There is definitely some risk to pursuing Beltre. As a 31-year-old player who is seeking a four- or five-year deal, signing him involves taking on a player who is currently in his plateau phase to a contract that will likely involve some of his decline phase. However, he is a player who I would comfortably project in the 3-4 WAR range over the next 2-3 years, when the Rangers are likely to be at a critical point on the win curve. The great news for a team in the Rangers’ salary range is that since a significant portion of his value is derived from his defense (roughly one-third), it is likely that he can be signed for a below-market or fair contract based on his projected performance rather than the highly inflated prices we’ve seen handed out already this offseason (yes, you, Jayson Werth).
Roughly projecting forward, it seems likely that Beltre will be worth somewhere in the neighborhood of 9-10 WAR over the next three years, 11-12 WAR over the next four years and 12-14 WAR over the next five years. It seems unwise to project 4 WAR seasons 3-4 years into the future for a player who is currently 31, though it can and does happen. While I would love to minimize risk and see him signed to the Rangers for three years, I think he will get four years, necessitating a contract in the four-year, $60 million range, possibly with an optional/vested fifth year bringing the total value up to $70 million.

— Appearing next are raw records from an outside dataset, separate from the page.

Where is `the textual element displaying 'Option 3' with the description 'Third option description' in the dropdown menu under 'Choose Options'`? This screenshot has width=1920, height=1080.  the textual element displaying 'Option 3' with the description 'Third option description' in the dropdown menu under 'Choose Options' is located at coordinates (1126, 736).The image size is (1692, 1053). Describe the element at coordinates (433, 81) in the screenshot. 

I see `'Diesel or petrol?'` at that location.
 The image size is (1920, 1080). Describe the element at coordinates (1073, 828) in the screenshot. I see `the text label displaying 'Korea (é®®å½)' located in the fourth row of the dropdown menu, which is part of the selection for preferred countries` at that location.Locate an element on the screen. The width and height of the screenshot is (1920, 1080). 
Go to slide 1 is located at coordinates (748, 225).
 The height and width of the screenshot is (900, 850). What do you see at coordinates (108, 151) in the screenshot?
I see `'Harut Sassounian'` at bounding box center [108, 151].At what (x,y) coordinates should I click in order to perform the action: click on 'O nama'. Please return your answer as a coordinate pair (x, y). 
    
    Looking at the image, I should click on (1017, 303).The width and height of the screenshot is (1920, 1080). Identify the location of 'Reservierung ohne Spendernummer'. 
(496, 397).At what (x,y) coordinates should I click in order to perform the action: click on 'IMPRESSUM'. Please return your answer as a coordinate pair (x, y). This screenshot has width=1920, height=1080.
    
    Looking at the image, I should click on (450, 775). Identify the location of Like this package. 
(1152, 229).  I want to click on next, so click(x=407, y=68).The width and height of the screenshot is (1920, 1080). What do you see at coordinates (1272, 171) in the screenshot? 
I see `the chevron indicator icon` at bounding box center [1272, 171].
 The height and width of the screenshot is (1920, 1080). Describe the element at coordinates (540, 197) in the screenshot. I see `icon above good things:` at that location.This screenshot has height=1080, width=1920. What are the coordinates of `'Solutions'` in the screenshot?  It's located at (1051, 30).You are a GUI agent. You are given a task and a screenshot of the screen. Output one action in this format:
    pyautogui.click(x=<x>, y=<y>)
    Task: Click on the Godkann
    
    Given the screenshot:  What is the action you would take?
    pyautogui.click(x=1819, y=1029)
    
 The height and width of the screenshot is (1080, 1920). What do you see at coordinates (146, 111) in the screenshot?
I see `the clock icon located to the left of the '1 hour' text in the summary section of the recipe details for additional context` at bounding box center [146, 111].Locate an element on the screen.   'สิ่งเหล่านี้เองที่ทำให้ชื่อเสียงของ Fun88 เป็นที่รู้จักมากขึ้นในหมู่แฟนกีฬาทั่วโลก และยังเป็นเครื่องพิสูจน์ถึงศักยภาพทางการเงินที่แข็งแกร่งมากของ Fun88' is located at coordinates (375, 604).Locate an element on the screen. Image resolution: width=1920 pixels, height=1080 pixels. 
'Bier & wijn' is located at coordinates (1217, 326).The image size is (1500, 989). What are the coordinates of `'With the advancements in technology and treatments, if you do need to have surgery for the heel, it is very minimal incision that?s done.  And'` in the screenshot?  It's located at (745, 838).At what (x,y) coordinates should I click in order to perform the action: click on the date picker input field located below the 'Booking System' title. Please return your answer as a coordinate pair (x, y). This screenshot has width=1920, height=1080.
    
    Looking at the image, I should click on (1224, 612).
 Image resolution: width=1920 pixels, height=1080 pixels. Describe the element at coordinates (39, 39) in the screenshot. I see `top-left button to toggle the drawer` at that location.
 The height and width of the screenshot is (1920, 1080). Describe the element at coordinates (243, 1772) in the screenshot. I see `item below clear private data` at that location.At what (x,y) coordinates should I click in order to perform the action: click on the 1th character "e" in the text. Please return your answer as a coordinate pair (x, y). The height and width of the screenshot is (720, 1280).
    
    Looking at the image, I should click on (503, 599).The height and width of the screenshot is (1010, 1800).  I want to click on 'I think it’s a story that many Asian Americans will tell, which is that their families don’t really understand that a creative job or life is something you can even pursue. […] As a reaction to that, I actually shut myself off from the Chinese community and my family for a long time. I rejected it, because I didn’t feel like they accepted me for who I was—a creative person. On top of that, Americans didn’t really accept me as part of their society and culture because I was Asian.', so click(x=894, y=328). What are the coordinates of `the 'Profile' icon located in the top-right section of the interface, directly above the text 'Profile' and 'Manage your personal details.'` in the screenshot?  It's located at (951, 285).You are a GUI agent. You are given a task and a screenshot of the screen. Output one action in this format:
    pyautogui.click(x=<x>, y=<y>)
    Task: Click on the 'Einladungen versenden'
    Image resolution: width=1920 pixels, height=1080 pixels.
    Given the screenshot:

In return, the Rangers would get a likely 3.5-4.0 WAR player for third base and improve first base production to an unsexy but steady level that has not been seen over the course of an entire season since Mark Teixeira left. It’s hard to project what the total improvement would be because of the variance in Mitch Moreland’s future, but I don’t think it’s a stretch to say that this move could be a 5.0 WAR improvement to the team next year. In other words, it could be as significant as signing a certain pitcher everyone seems to be clamoring for endlesslee.